Academic Technology Specialists Program
By Gabrielle Karampelas (comment to author)
Dr. Krish Seetah, an assistant professor in the Department of Anthropology, sought to make his ANTHRO 119 course, Zooarchaeology: An Introduction to Faunal Remains, more engaging for students. Inspired by his personal use of technology, Prof. Seetah consulted with Claudia Engel, the Anthropology Department’s Academic Technology Specialist provided by Stanford Libraries Academic Computing Services on the versatility of tablet technology for academic instruction. Prof. Seetah became interested in leveraging iPad technology to facilitate the teaching of identification methodologies for animal bones found at archeological sites.

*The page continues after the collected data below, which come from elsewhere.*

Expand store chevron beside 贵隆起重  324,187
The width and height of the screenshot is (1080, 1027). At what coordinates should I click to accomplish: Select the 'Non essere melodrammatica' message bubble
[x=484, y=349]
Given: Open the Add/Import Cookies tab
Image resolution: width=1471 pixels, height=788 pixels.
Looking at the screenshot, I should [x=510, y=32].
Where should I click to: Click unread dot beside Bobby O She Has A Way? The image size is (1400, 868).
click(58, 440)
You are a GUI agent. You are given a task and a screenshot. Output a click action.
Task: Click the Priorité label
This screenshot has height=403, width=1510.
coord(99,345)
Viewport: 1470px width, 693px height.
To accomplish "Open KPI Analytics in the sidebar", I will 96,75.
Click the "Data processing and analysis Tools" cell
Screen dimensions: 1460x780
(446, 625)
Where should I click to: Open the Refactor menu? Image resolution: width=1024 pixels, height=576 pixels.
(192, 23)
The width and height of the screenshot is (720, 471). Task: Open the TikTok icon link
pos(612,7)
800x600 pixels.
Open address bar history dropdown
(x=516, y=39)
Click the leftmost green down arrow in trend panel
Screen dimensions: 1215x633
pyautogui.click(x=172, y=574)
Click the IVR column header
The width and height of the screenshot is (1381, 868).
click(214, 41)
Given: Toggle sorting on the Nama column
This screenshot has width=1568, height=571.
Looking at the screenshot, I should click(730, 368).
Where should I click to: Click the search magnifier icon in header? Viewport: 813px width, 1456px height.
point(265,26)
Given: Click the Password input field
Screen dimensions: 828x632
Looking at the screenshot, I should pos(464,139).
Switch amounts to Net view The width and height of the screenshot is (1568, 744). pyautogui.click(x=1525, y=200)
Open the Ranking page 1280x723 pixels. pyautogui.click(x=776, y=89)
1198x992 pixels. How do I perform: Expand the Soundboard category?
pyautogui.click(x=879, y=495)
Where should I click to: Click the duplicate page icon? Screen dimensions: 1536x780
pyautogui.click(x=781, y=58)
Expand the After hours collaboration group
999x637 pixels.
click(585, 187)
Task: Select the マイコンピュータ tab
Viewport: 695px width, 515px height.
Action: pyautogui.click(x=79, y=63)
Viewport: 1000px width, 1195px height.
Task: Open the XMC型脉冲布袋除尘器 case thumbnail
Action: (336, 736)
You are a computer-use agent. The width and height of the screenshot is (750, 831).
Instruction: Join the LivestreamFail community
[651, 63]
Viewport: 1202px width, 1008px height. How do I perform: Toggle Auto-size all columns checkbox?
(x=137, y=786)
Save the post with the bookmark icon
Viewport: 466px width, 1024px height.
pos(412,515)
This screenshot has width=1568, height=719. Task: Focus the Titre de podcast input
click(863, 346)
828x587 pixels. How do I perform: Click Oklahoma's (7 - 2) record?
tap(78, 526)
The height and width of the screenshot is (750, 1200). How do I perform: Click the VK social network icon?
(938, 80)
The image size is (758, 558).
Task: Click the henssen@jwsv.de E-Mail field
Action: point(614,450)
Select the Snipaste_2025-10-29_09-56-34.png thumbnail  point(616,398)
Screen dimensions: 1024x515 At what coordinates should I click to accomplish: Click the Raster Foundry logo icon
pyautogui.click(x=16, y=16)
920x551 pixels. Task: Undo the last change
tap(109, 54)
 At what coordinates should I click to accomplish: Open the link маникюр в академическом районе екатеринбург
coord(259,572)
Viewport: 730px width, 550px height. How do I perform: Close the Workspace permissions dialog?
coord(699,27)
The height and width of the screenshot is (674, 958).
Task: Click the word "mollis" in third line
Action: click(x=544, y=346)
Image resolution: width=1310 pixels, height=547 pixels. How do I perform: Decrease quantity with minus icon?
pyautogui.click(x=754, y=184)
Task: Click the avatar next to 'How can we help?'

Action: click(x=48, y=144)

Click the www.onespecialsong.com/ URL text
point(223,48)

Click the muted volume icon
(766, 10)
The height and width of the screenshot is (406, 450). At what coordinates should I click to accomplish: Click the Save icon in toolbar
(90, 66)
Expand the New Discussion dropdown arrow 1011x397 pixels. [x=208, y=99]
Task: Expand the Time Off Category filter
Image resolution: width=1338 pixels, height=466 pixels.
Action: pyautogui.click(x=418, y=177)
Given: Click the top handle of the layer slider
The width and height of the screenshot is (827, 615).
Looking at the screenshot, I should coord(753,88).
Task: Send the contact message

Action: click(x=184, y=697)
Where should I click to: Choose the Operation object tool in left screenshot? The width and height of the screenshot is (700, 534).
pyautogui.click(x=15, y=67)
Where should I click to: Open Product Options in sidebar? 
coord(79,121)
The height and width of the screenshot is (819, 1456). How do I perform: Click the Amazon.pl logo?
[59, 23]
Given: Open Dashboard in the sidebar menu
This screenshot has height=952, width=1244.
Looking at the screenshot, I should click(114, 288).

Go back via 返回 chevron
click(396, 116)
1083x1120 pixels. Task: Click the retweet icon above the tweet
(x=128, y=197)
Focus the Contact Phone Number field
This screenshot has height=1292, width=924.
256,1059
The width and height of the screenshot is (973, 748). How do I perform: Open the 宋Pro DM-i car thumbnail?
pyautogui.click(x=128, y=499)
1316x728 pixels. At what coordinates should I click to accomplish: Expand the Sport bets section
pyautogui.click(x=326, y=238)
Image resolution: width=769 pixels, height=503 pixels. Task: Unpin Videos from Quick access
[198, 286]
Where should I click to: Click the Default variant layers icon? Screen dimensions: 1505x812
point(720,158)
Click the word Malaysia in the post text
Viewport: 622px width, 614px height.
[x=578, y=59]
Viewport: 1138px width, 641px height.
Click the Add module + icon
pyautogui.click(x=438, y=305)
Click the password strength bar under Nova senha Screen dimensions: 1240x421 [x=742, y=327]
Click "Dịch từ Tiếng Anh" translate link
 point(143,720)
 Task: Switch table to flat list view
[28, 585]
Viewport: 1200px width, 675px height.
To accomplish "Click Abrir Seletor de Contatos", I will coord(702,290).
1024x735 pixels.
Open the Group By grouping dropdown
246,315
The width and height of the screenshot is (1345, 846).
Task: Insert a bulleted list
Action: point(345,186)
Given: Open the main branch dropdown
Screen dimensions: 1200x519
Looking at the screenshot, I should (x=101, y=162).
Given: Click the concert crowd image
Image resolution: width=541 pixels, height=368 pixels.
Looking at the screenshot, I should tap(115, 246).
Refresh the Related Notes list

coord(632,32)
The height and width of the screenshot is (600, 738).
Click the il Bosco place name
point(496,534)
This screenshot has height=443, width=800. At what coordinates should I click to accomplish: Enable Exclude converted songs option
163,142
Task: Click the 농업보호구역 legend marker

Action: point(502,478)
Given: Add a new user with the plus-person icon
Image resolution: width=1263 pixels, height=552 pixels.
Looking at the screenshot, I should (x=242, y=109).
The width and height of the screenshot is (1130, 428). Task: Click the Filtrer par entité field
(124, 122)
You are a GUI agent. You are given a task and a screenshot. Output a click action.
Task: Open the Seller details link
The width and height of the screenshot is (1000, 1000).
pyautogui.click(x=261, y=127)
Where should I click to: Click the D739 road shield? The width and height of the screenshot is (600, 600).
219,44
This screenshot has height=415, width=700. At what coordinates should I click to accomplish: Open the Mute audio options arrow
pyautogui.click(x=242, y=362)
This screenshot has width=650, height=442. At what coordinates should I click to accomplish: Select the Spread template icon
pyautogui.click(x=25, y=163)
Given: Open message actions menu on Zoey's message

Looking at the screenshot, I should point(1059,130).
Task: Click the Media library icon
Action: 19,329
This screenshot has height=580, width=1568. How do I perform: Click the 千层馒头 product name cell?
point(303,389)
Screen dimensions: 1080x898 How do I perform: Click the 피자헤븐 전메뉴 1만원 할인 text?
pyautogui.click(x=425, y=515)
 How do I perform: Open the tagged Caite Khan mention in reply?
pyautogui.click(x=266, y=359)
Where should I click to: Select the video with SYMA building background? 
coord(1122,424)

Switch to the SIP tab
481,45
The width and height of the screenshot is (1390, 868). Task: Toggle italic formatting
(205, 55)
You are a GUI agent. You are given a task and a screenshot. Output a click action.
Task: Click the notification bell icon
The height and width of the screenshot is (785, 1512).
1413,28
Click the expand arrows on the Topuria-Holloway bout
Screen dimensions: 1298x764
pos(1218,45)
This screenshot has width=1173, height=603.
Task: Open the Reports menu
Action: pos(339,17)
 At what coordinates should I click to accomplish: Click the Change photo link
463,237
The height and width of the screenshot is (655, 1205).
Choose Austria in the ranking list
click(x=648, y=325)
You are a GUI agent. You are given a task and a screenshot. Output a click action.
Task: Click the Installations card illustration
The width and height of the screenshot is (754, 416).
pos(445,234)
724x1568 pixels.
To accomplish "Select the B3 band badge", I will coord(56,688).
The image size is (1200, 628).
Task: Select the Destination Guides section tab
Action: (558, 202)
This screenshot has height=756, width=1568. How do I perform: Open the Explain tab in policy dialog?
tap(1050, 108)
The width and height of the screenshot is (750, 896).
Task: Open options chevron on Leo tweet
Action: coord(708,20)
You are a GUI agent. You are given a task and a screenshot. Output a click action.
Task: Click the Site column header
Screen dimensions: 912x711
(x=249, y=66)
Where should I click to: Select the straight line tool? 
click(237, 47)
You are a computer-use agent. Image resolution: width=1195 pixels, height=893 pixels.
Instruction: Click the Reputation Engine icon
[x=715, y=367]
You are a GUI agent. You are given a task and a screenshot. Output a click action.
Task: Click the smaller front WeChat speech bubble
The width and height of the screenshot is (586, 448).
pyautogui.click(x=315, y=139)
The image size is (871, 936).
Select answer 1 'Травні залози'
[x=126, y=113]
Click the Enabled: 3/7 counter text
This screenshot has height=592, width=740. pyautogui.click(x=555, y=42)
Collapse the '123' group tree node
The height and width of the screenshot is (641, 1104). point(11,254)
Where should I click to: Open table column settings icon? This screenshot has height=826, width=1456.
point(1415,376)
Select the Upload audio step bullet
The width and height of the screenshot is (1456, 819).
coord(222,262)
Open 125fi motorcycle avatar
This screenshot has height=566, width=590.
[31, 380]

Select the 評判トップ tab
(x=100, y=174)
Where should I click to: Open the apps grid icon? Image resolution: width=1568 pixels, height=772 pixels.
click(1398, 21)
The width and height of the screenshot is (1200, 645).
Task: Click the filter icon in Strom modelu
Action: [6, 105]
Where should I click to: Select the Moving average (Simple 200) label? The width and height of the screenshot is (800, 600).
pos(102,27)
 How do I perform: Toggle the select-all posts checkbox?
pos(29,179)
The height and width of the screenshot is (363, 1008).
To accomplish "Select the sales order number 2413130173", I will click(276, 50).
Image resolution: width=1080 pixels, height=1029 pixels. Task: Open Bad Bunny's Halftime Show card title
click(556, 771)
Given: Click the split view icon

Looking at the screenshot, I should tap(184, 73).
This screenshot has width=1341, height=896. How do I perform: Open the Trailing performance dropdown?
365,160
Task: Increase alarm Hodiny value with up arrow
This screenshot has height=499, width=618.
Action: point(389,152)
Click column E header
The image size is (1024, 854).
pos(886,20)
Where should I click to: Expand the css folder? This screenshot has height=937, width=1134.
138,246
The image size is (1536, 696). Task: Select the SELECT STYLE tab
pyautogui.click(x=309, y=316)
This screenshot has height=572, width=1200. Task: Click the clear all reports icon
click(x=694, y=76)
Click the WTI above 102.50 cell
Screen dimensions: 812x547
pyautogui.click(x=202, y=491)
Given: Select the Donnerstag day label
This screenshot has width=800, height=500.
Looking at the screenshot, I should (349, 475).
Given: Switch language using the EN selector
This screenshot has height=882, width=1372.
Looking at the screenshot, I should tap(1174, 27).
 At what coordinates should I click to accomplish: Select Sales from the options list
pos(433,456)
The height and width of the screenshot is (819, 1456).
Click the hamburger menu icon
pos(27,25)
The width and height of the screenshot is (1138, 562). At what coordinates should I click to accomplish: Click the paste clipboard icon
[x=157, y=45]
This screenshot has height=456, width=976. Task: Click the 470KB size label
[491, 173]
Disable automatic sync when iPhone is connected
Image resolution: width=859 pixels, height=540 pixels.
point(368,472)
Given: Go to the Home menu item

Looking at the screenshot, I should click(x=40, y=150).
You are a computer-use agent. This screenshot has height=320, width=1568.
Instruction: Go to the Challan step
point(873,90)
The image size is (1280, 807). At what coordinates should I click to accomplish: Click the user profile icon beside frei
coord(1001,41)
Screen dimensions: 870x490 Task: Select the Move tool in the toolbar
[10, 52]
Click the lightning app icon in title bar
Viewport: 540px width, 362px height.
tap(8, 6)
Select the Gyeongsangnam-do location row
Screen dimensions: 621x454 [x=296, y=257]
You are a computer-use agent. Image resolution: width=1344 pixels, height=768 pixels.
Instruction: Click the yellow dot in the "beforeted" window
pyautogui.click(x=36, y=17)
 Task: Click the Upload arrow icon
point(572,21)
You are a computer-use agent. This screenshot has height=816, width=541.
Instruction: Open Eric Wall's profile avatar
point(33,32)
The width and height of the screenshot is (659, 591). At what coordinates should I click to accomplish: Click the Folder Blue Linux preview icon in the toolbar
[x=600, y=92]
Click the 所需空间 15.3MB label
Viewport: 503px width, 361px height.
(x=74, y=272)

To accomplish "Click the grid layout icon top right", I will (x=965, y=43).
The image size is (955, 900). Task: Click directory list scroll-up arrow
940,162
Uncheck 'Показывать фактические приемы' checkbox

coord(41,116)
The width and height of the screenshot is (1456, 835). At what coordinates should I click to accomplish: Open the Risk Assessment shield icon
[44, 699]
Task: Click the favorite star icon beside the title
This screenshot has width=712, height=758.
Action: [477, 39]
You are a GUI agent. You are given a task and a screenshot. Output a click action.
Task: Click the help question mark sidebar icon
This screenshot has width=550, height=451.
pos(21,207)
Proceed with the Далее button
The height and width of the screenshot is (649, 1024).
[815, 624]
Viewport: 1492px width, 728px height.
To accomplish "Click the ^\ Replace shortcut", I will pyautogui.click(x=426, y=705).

In collaboration with Engel, Prof. Seetah submitted a proposal to the Libraries’ Academic Computing Services division for the lending of the devices available through the “iPads for Learning” initiative. Along with the devices and equipment comes technical support from Academic Technology Specialists who collaborate with faculty and staff in departments or programs on innovative uses of information technology for education and research. The Libraries places Academic Technology Specialists within schools, programs or departments based on their respective disciplines and backgrounds. Engel also worked with Prof. Seetah to navigate the device’s functionality pertinent to his course, provided technical and pedagogical advice for the implementation of the iPads in the classroom setting, and evaluated the project’s effectiveness with students.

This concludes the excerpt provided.